• [DESCRIPTION OF THE TASK]:
Quote the entries below from the line with "Instruction: Open the" through the line with "to single page", both ends included, and only those lines.

• [DATA SECTION]:
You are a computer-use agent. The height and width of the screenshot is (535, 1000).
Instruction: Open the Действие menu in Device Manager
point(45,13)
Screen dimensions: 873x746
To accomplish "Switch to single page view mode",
==
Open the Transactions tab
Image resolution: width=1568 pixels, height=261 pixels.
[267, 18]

• [RESULT FOR THIS EXERCISE]:
Instruction: Open the Действие menu in Device Manager
point(45,13)
Screen dimensions: 873x746
To accomplish "Switch to single page view mode",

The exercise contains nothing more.